Few events in recent times have highlighted the liberating use of digital technology like the protests and upheaval in Iran following the somewhat suspect election.
While the authorities scramble to clamp down on the free use of cell phones, blogs, and tweets, innovative citizens find new loopholes to keep the world informed despite the best and ongoing effort of the ruling regime.
With only about 9,000 tweeter registrants whose profile indicate that they are from Iran, it is doubtful that the often reported romantic notion of the "Twitter Revolution" bears much resemblance to truth. Much more likely is that the word about demonstrations got out via regular land lines, cell phone, SMS messaging, and good old door-to-door word of mouth.

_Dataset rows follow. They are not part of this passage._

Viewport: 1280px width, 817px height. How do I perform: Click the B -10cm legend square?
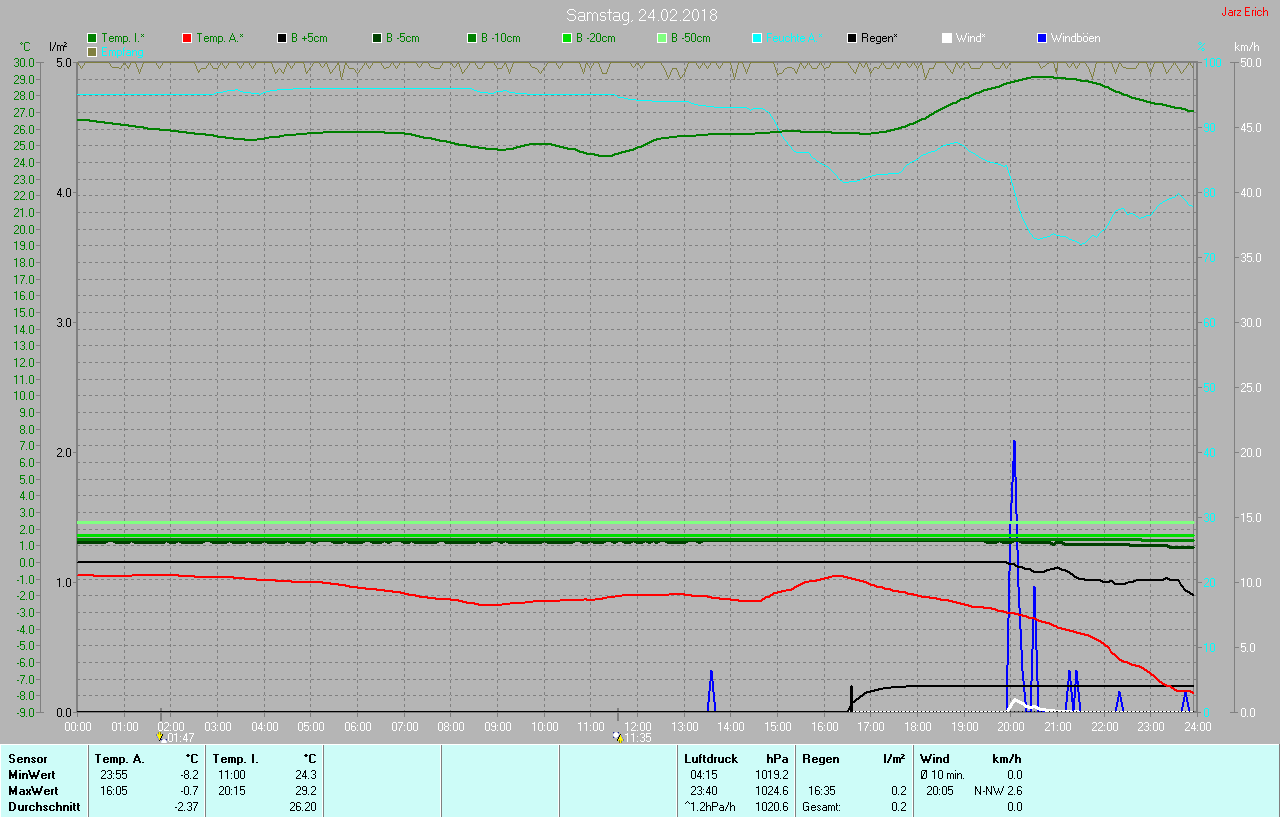473,38
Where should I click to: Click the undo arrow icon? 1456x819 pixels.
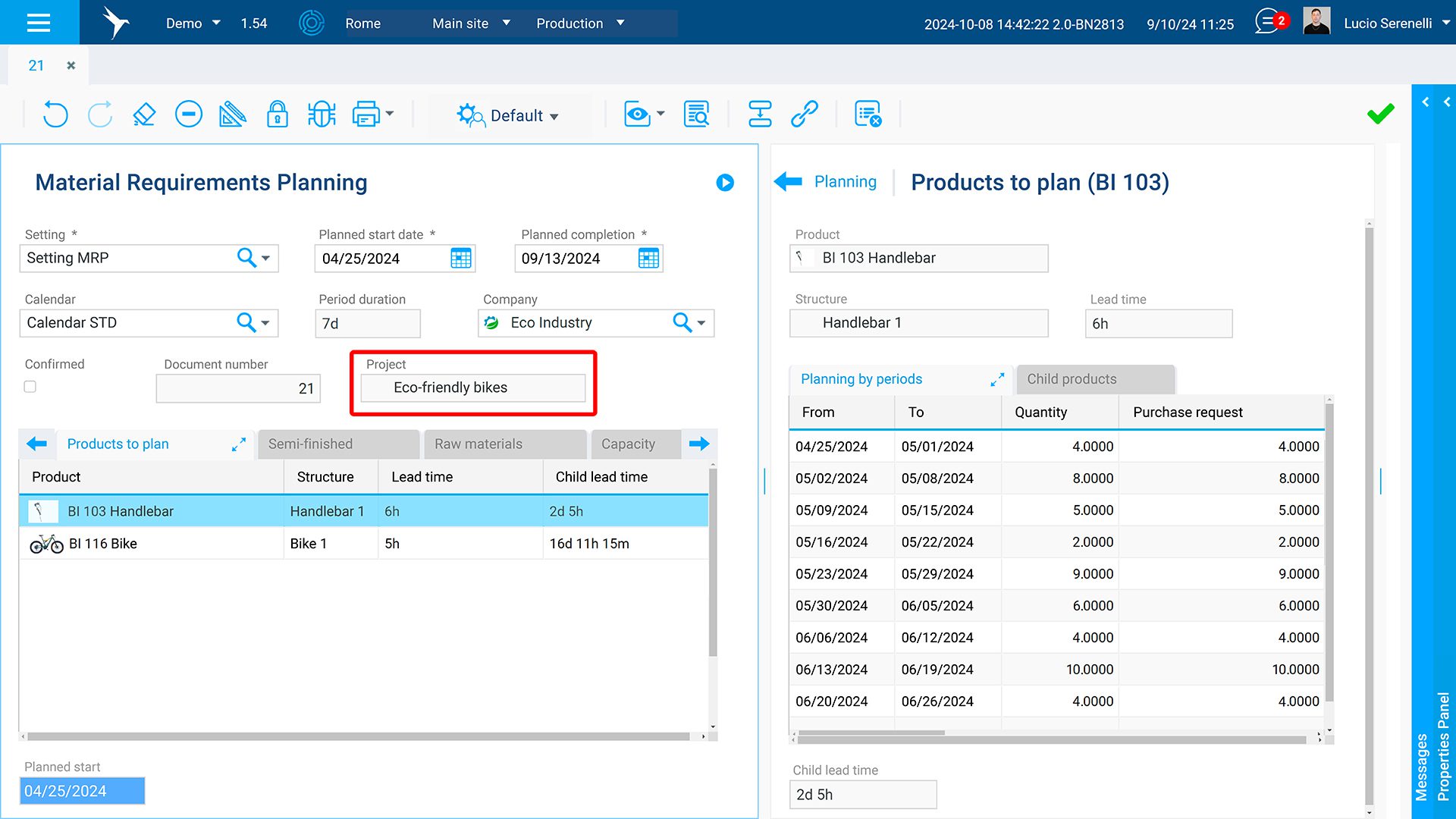(x=55, y=115)
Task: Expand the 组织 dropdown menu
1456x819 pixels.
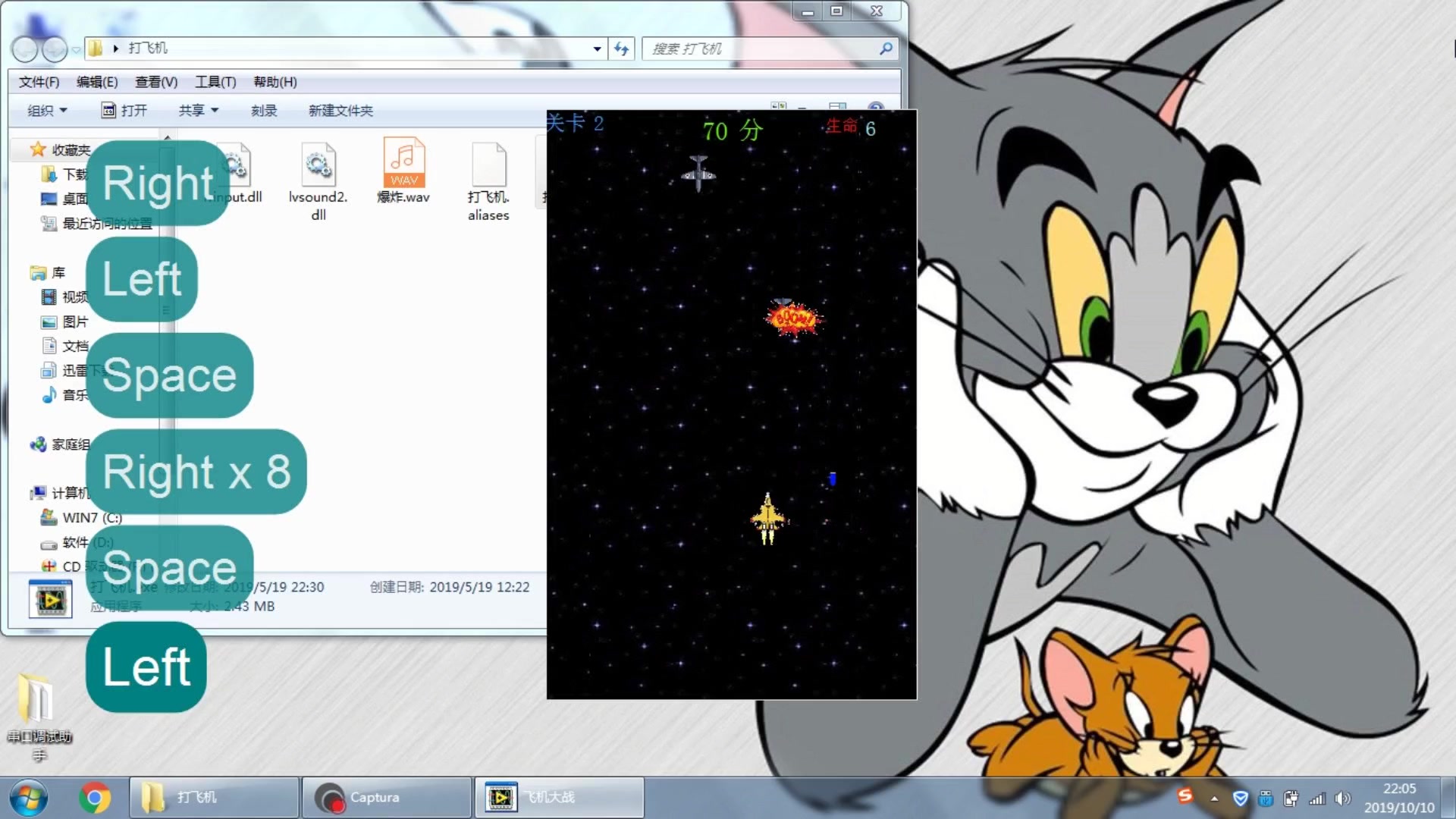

However, there is no denying that Twitter has been instrumental in keeping the world informed about events in Teheran and elsewhere in Iran. Witness the Obama Administration's request that Twitter defer regularly schedule maintenance from July 15 to later the next day (and what a PR coup for Twitter).

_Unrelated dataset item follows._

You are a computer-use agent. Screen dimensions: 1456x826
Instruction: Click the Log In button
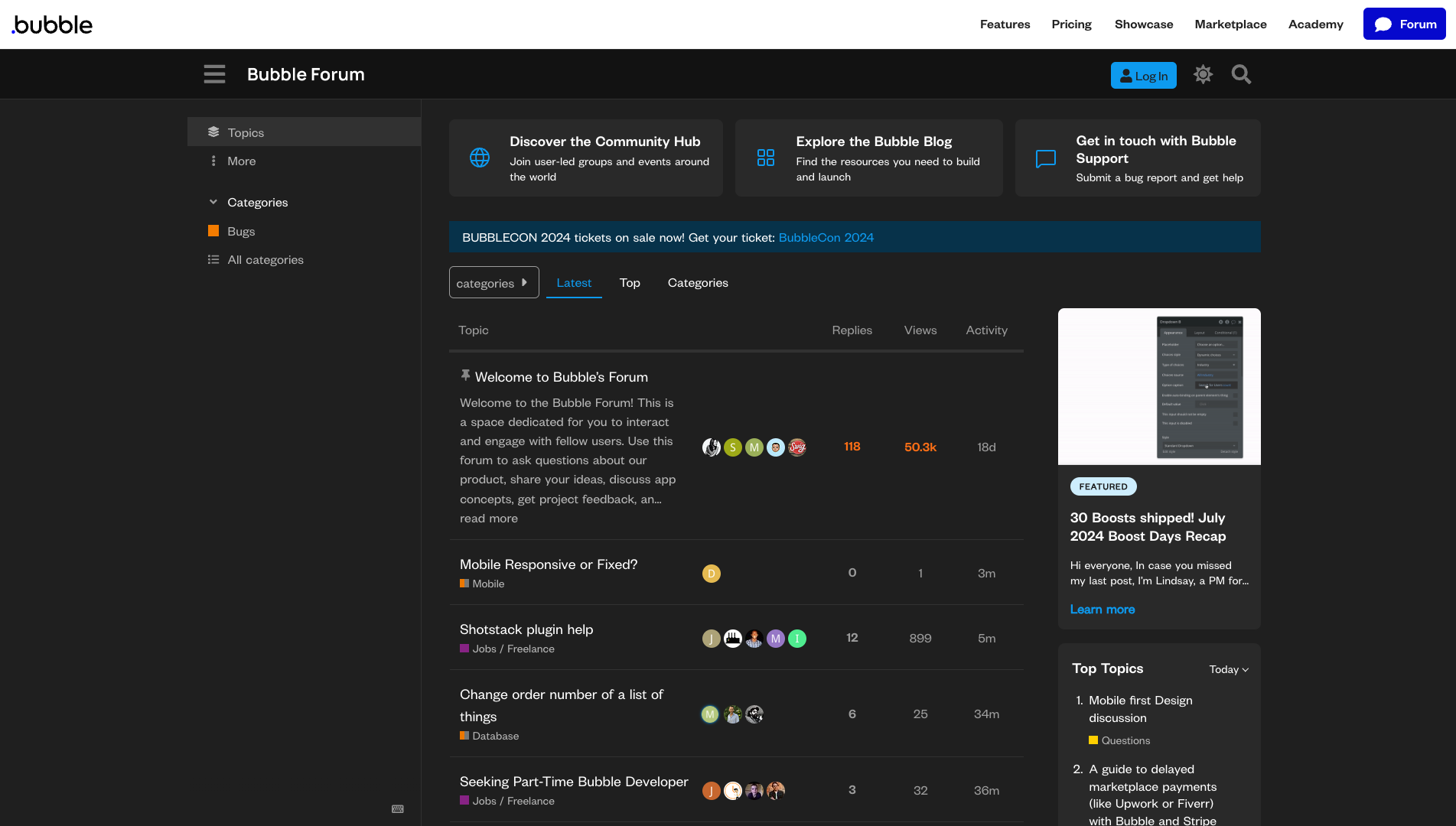1143,76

But consider the risk the tweeters (and bloggers) are running:
Winston Smith, in George Orwell's 1984, was very wary of the Ministry of Love's telescreens which monitored all inhabitants of Oceania: "The smallest thing could give you away. A nervous tic, an unconscious look of anxiety, a habit of muttering to yourself--anything that carried with it the suggestion of abnormality, of having something to hide."
The Iranian Ministry of Love is probably not sleeping much these days, busy tracing and tracking cell calls, tweets, blog posts, etc. that have not found a way to hide their IP addresses behind proxies. Also, the Ministry of Love has of course blocked the Twitter site, and getting around that takes the kind of geek mind that perhaps is not prevalent in Teheran as yet.
Still word keeps coming, cell-videos, tweets, blogs, keeping the world informed, much recorded and reported at personal peril. These, to my mind, are the true digital revolutionaries of today.
And it seems like the digital genie is out of the Iranian lamp, and despite concerted regime efforts to stuff it back in, it will remain released.